Two of “Patty’s Pioneers” got into a spirited online debate about whether it was going to be “good enough” as a phone or a PDA. Pat Kerpan explained:
“I think reaction depends on whether you are using a microscope or a telescope. ‘What is is’ vs. ‘what it means’…First and foremost: This is an iPod that makes phone calls. The whole success of this product will be driven by the fact that it is not a business product. Business products suck. In fact, Generation D will likely evaluate jobs by access to consumer technology vs. business technology.”
So you shouldn’t compare the iPhone to a phone. You should compare it to an iPod. It’s a portable music player that is also a phone and an Internet access device. Wow! Eric Castain agreed, when you think of the iPhone as an iPhod, it is a very seductive device.
Then they got into the “is it open or is it closed?” debate. Here’s what Pat had to say:
“Closed? More closed than my lame phones? Can't be for long - not with a real Web browser. Not with widgets. Not with a universe of hackers out there. One of my best friends rails against iTunes because it is closed. If selecting a set of AAC drm-protected songs in iTunes and clicking the ‘convert to mp3’ button in another application is closed - then I will take closed in the Apple Reality Distortion Field over any product shipped to date by Sony, Nokia, Ericsson, or Microsoft.”
Several others of you weighed in as well on subjects ranging from “will it work without a keyboard” and "is it really an open platform?"
This week, Steve Jobs announced that the first customer shipments of the iPhone will take place by the end of the month. He also launched a new Safari browser that’s pretty nifty. Here’s a browser that’s designed to work really well on a small form factor screen, with a minimum of point and click. You can swivel it and zoom it. You can poke at it with your finger and zoom in. Take a look! http://www.youtube.com/watch?v=jHB1VSQk1Tc
The new Safari beta is also available to run on Windows. That’s a great move! Making iTunes available on Windows increased iTune’s marketshare dramatically. Making the Safari browser available on Windows will expand its footprint and give all of us another great toolset for interacting online and sharing our creations.
And, best of all, users can create widgets that can sit on their desktops and download those widgets to carry around with them on their iPhones.
According to Robert Mullins’ article in InfoWorld, Apple's iPhone open to software developers:
“Developers will be able to create applications for the iPhone by using Web 2.0 programming tools such as AJAX (Asynchronous JavaScript and XML) and taking advantage of the full version of Apple's Safari Web browser incorporated into the devices. A separate, special software developer kit is not needed, Jobs said.”
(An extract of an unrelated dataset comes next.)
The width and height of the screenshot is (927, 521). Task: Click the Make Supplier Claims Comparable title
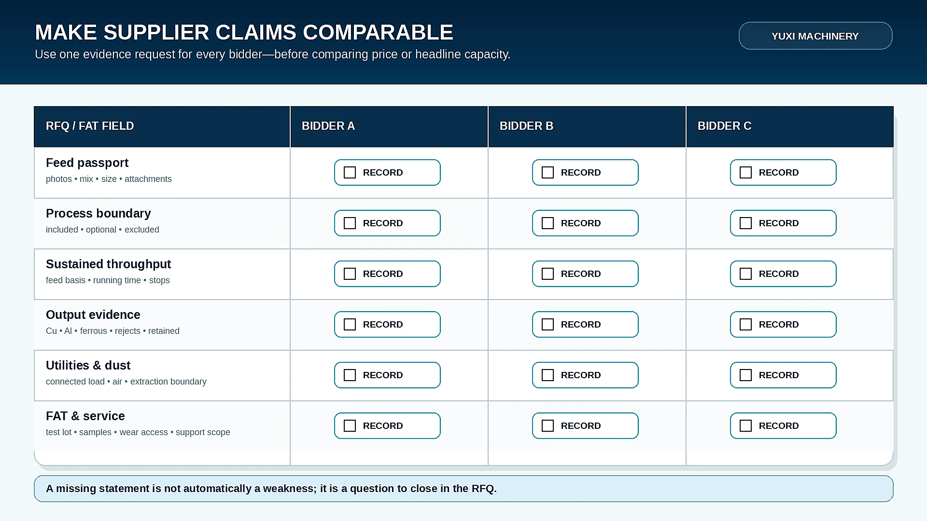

In the development community, the lack of an SDK has spurred some consternation. O’Reilly Radar’s Mark Hedlund has a good post [Xul Runner for the iPhone] on the topic of whether you can really write useful apps using browser-only development. He alludes to the increasingly popular XUL Runner plug in from Mozilla.
“The problem is this: what capabilities do you want in an Internet-age application platform?
I'm a big proponent of XULRunner for desktop applications. It's my opinion that many of the applications we all want to write and use these days need to consume a wide variety of content from the web.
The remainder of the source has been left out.